Linear estimates that up to 25 percent of the overall airline market is comprised of customers flying to secondary or tertiary markets.
"Take three people traveling together on a commercial airline," he said. "The trip will cost typically about $4,000 once you layer in hotel charges, since you can't get there and back the same day. Many of these types of trips, happening every day, could transition to an Eclipse air taxi. Business travelers are fed up with the atrocious service standards of the airlines and are eager for alternatives. We'll give them an amazingly higher level of service than they'd get on the airlines for something close to the same economics.
"Many of these customers book at the last minute and get the worst and most expensive seats on the airplane.
They're going to get the middle seats and be crammed between the people who paid up to two-thirds less because they made their reservations weeks earlier. That's why I don't think the size of the VLJ seat will be an issue. Compared to a coach seat in an airliner, it'll be a better experience."
Herp believes the first big opportunity to grow the business is in his existing customer base.

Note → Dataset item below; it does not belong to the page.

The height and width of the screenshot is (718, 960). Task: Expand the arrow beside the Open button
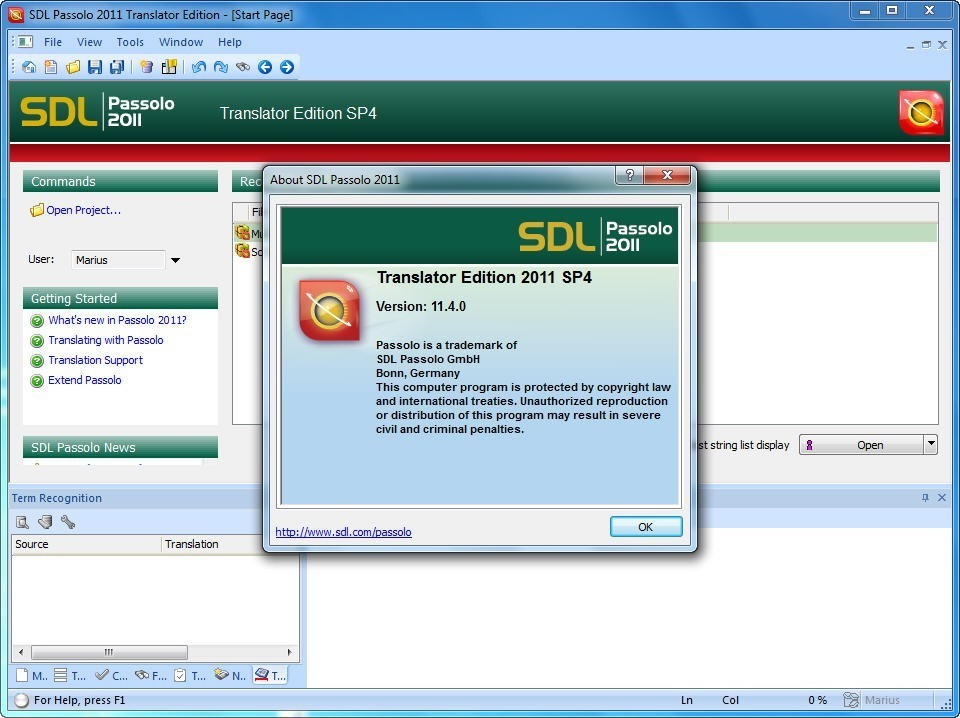tap(930, 445)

"We've developed about a 10,000-name customer base from the customers we've serviced with our Caravans, or who've expressed an interest in our service," he said. "After someone books a flight on our website, a salesperson will call and address any issues or concerns the customer might have. We'll probably educate customers who've never flown privately before."
One thing he'd like to address is the airline industry's claim that VLJs are adding to the already crisis-like air traffic congestion.
"I think that's a red herring," he said. "The airlines are using that to push their agenda—trying to impose user fees upon the general aviation community. The overall air taxi market isn't anticipating a 20 percent market share right now. We're anticipating a half-percent market share of the overall airline market."
He said the value in the air taxi model is in avoiding the congested airports that the airlines dominate.
"Don't go to Newark Liberty International Airport (EWR), John F. Kennedy (JFK) or Boston's Logan International Airport (BOS)," he advised. "Go to Morristown Municipal (MMU), White Plains (HPN) or BED."
He also had a bright forecast for the future of GA.
"I think that five years from now, we'll have a sufficient distribution of customers who perceive flying privately to be as easy as buying an airline ticket or renting a car," he said.